Through a letter sent today to DBM Secretary Benjamin Diokno and Assistance to Cities Program Manager Julia Nebrija, the EcoWaste Coalition welcomed the “Green, Green, Green” program to make the country’s 145 cities “more livable, sustainable, and well connected through the development or enhancement of public open spaces.”
According to the group, the “Green, Green, Green” program fits well with UN’s Sustainable Development Goals on “Sustainable Cities and Communities,” and corresponds to one of the goal targets, namely, “by 2030, provide universal access to safe, inclusive and accessible, green and public spaces, in particular for women and children, older persons and persons with disabilities.”
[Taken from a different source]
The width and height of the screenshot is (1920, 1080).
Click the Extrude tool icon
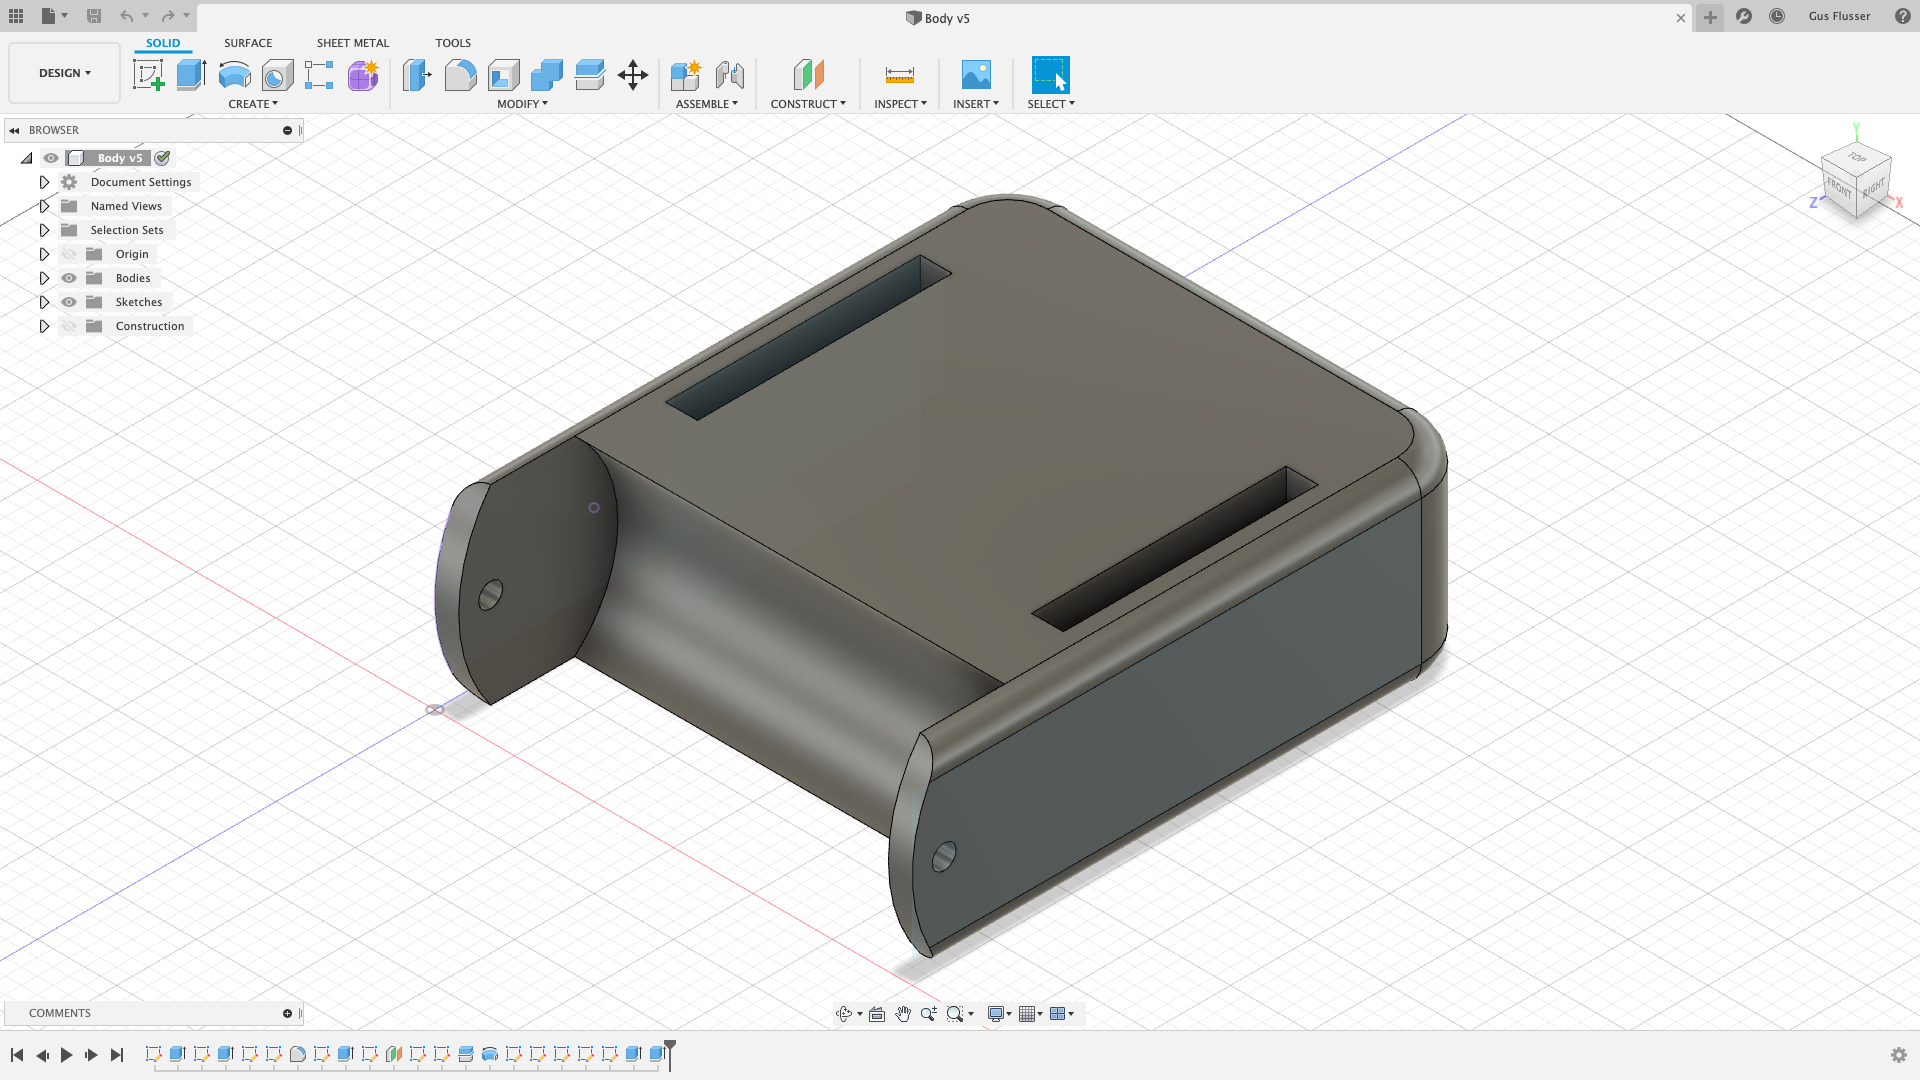[191, 75]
“As some of the projects being proposed for funding under this program may include painting or repainting jobs, we strongly suggest that the mandatory procurement and use of lead-safe paints as verified through third-party certification be included in the evaluation and approval of project proposals received from applicant cities,” said Eileen Sison, President, EcoWaste Coalition.
“The use of lead-safe paints should be duly included by the DBM in the criteria for truly ‘green’ open space development or enhancement projects by our cities,” she added.
Specifying the compulsory procurement and use of certified lead-safe paints will ensure that only paints with no added lead will be used to decorate fences and gates, playground equipment, tables, chairs and benches, recreational facilities, signages, structures, etc., particularly in parks and plazas where children often go for rest and leisure, the group said.
The group noted that such a requirement will be in sync with DENR A.O. 2013-24 phasing out lead-added paints used for architectural, household and decorative applications on 31 December 2016.
It will also be in line with DILG Memorandum Circular 2018-26 enjoining local government units (LGUs) to “support the phase-out of lead-containing paints and eventually reduce the hazards and risks posed by such paints to human health.”
The said directive by DILG Secretary Eduardo M. Año urged local authorities to “adopt a Lead-Safe Paint Procurement Policy to make sure LGUs only purchase and use lead-safe paints for painting jobs paid out of public funds.”
According to the UN-backed Global Alliance to Eliminate Lead Paint (which counts on the DENR, the Philippine Association of Paint Manufacturers and the EcoWaste Coalition among its members), “paint containing lead additives poses risks to health from poisoning and environmental contamination.”
“Lead can have permanent health effects on children, but also creates harm in adults. Childhood lead poisoning, also during pregnancy, can have lifelong health impacts including: learning disabilities, anemia and disorders in coordination, visual, spatial and language skills. There is no known level of lead exposure that is considered safe for adults or children,” the alliance said.